Some of the turbines were originally slated to be built next to a nearby Israeli settlement, according to Al-Marsad and local activists, until the residents of that settlement objected. The machines were then moved toward the Syrian-owned farmland below Majdal Shams.

The construction plan, proposed by Israeli clean energy company Energix, includes several dozen turbines that are to be as tall as 64-story buildings, according to a research pamphlet published earlier this year by Al-Marsad.

Farmers and activists meanwhile tell Syria Direct that the company encouraged local farm owners to sign contracts for the turbines to be built on their land, without telling residents of the negative health risks.

That was already several years ago. It’s unclear whether activists, including Masoud, can now cancel the wind farm project altogether.

“We met with the company three times and they just said the good things about the project and they didn’t accept our fears or our concerns,” says Masoud.

Two representatives from the company’s Majdal Shams operations declined to comment.

At Al-Marsad’s modest office in Majdal Shams, artist Tarabieh cites the wind farm project as just one of the everyday impacts of occupation—another way lives here are quietly hemmed in by “Israeli policies [and] exploitation” imposed on local communities “without taking into consideration the people.”

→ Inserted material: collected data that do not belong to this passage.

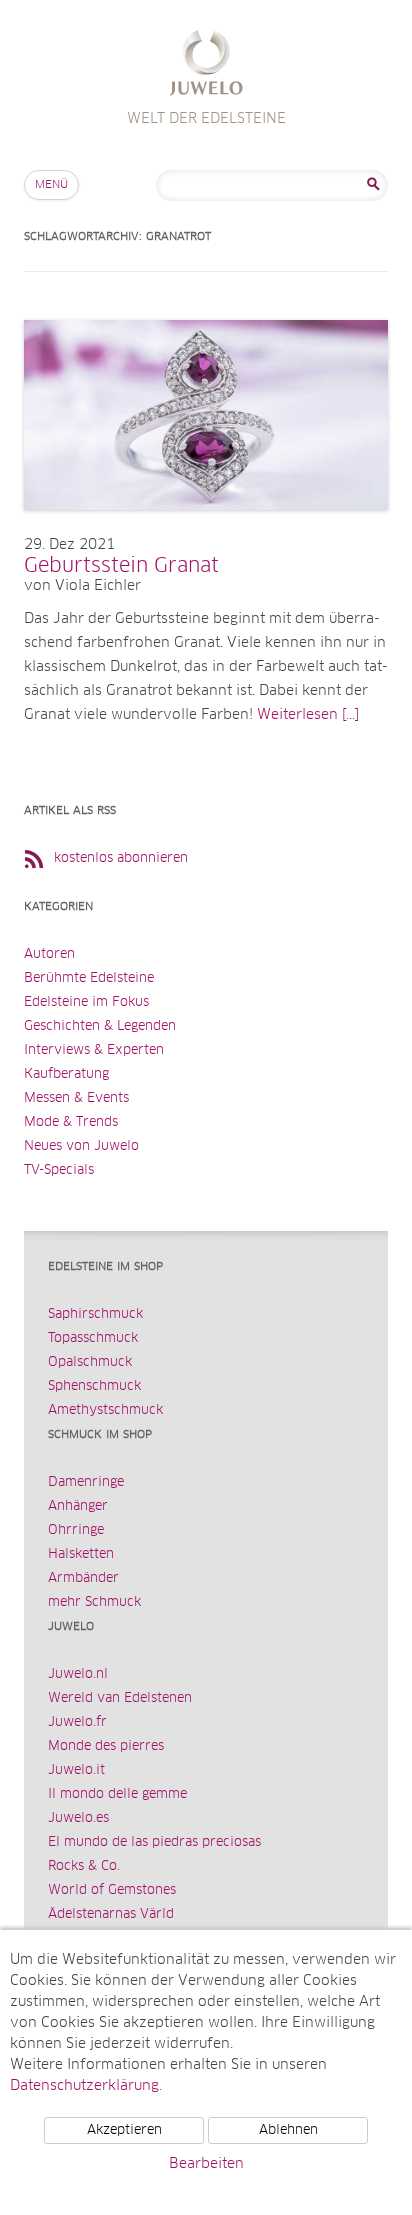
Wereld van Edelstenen (120, 1698)
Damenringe (86, 1482)
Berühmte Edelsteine (89, 978)
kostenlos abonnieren (121, 858)
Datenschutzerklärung (84, 2086)
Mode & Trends (71, 1122)
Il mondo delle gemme (117, 1794)
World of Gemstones (112, 1890)
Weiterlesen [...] (308, 715)
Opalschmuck (90, 1362)
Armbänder (83, 1578)
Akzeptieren (124, 2130)
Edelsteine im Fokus (86, 1002)
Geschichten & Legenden (100, 1026)
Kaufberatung (66, 1074)
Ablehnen (288, 2130)
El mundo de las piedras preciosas (154, 1842)
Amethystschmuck (105, 1410)
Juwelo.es (78, 1818)
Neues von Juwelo (81, 1146)
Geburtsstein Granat (121, 566)
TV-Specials (59, 1170)
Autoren (49, 954)
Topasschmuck (93, 1338)
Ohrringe (76, 1530)
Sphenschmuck (94, 1386)
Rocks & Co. (84, 1866)
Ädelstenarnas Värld (111, 1914)
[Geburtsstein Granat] (206, 530)
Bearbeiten (206, 2164)
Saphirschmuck (95, 1314)
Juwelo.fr (77, 1722)
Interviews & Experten (94, 1050)
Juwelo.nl (78, 1674)
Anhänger (78, 1506)
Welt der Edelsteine (206, 65)
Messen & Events (76, 1098)
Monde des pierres (106, 1746)
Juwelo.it (76, 1770)
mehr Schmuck (94, 1602)
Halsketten (81, 1554)
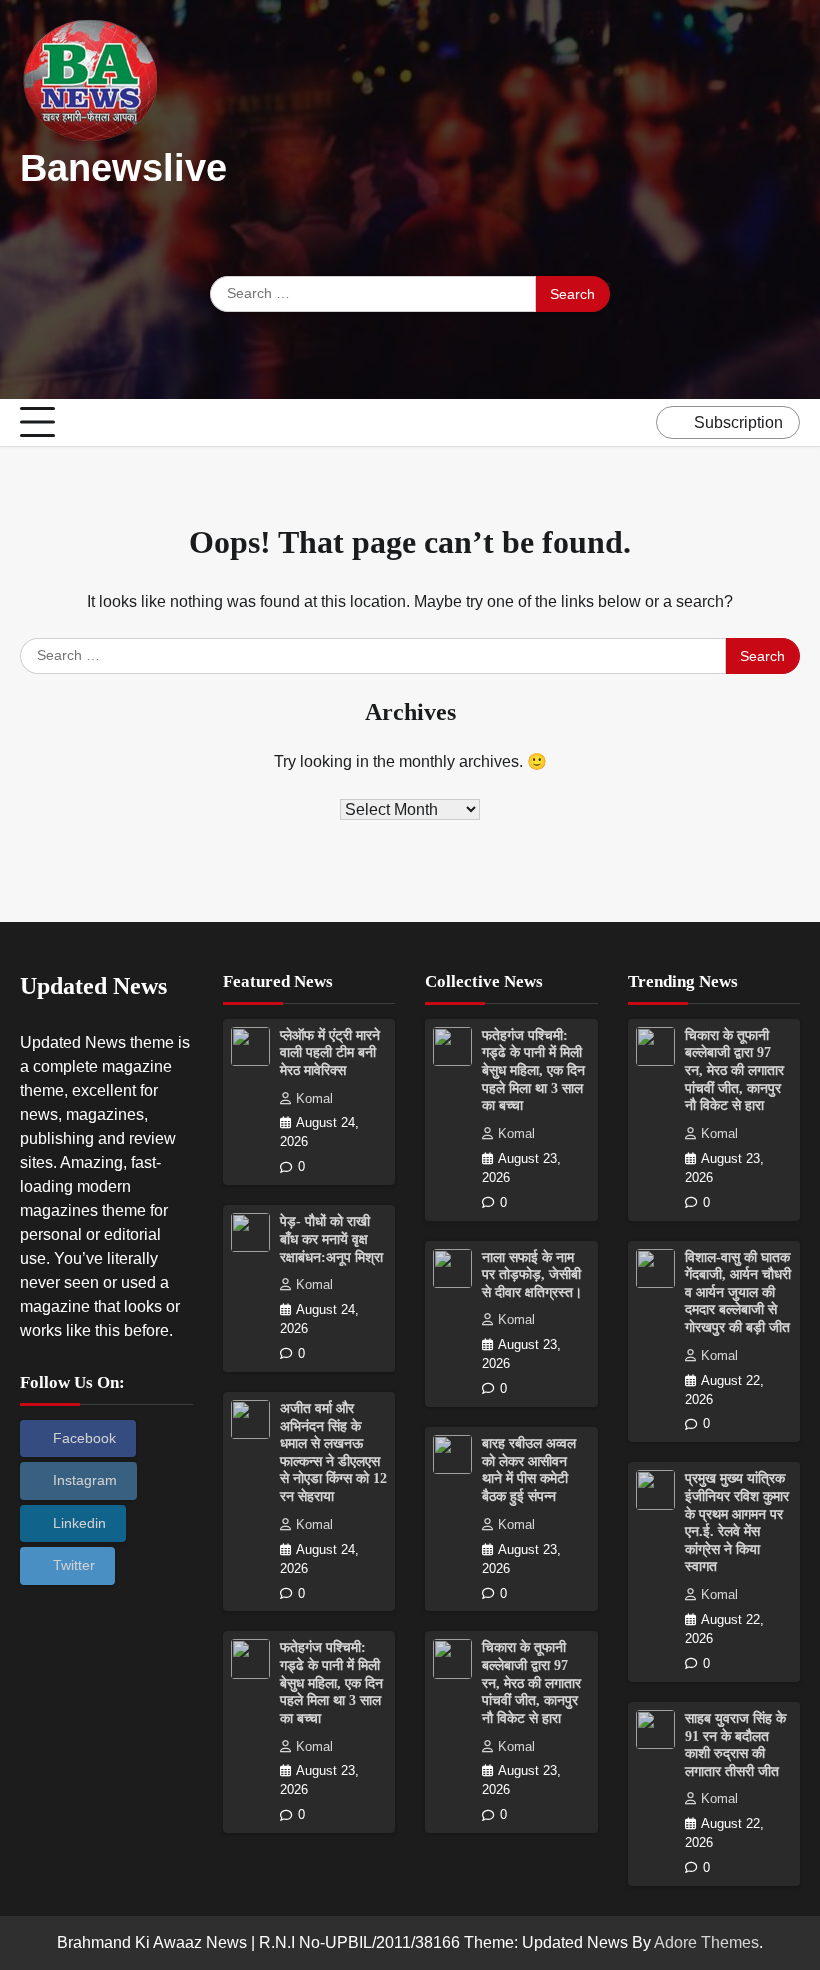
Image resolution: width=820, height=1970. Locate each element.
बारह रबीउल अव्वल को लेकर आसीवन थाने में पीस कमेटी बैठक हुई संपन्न (529, 1470)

It’s something that residents have been living with since long before Trump’s declaration last week thrust the area back into the international spotlight.

With Israel’s occupation of the Golan now counted in decades, rather than years, lifelong residents of Majdal Shams—like Tarabieh—remain unsure of what will actually change on the ground in the wake of the White House proclamation.

“We’re already living these policies,” Tarabieh says. “What Trump’s [announcement] adds is to give the Israelis a kind of push, a kind of approval.”